What you should do | When you copy from the entries that follow, take only the lines from the one with "1007x581 pixels. At" down to the one with "Image resolution: width=664", keeping both ends and dropping every picture.

Extracted data |
.....

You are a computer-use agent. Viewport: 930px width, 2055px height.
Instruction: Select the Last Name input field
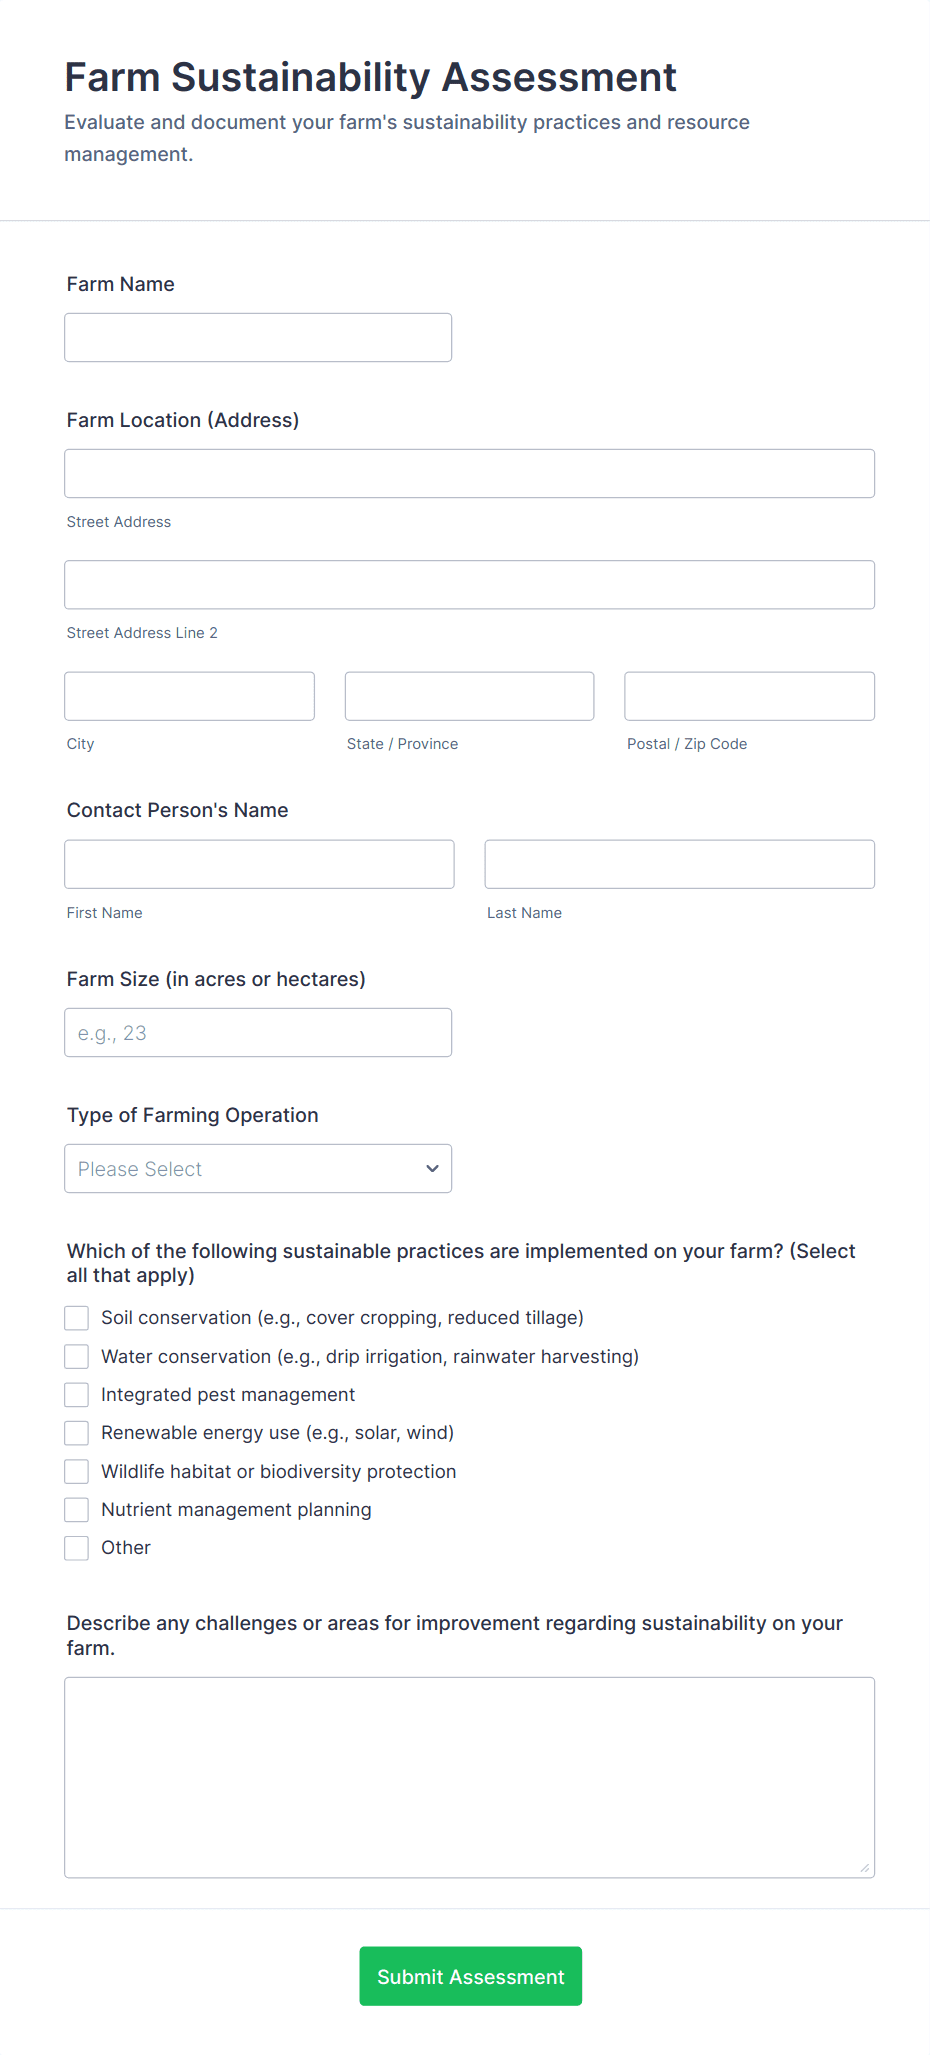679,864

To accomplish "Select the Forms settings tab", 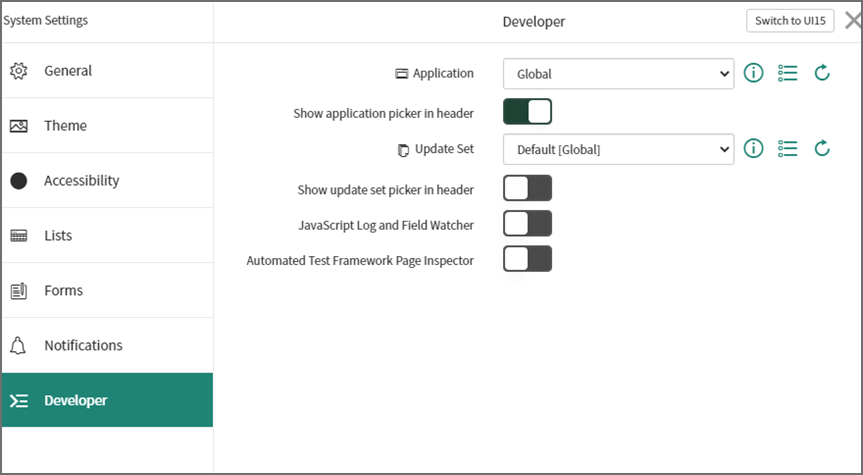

.....

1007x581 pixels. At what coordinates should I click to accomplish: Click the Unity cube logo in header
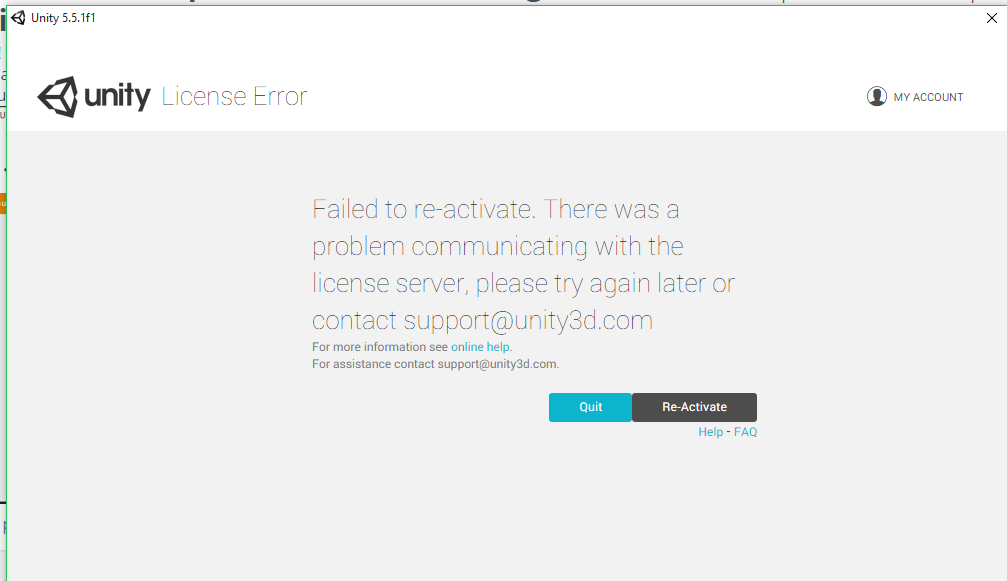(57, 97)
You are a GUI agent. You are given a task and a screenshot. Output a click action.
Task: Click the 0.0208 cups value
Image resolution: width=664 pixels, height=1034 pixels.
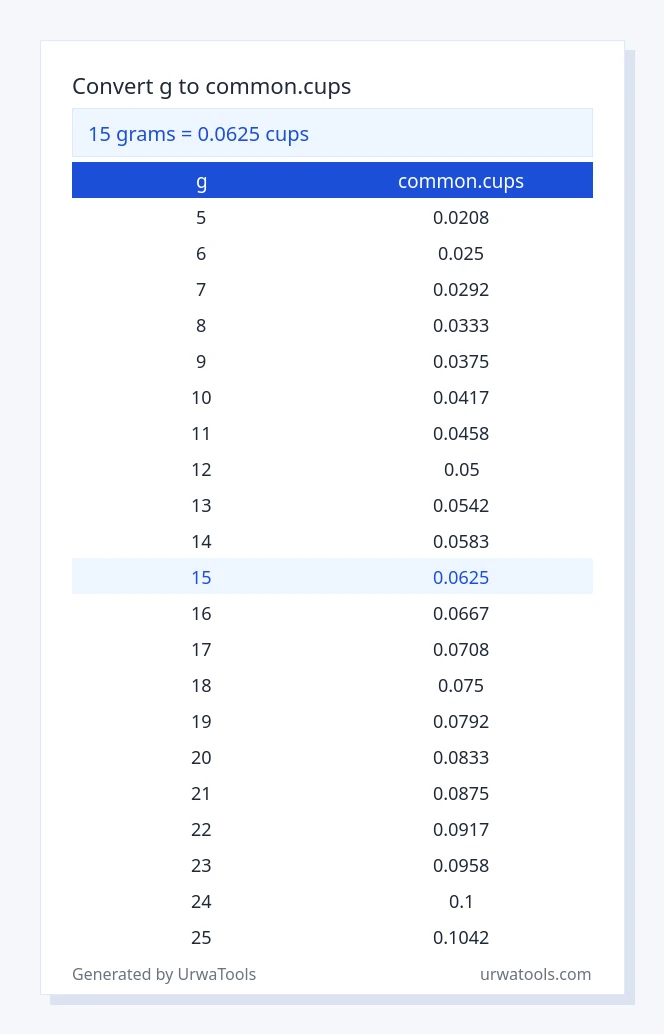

.....

Task result |
1007x581 pixels. At what coordinates should I click to accomplish: Click the Unity cube logo in header
(57, 97)
You are a GUI agent. You are given a task and a screenshot. Output a click action.
Task: Click the 0.0208 cups value
Image resolution: width=664 pixels, height=1034 pixels.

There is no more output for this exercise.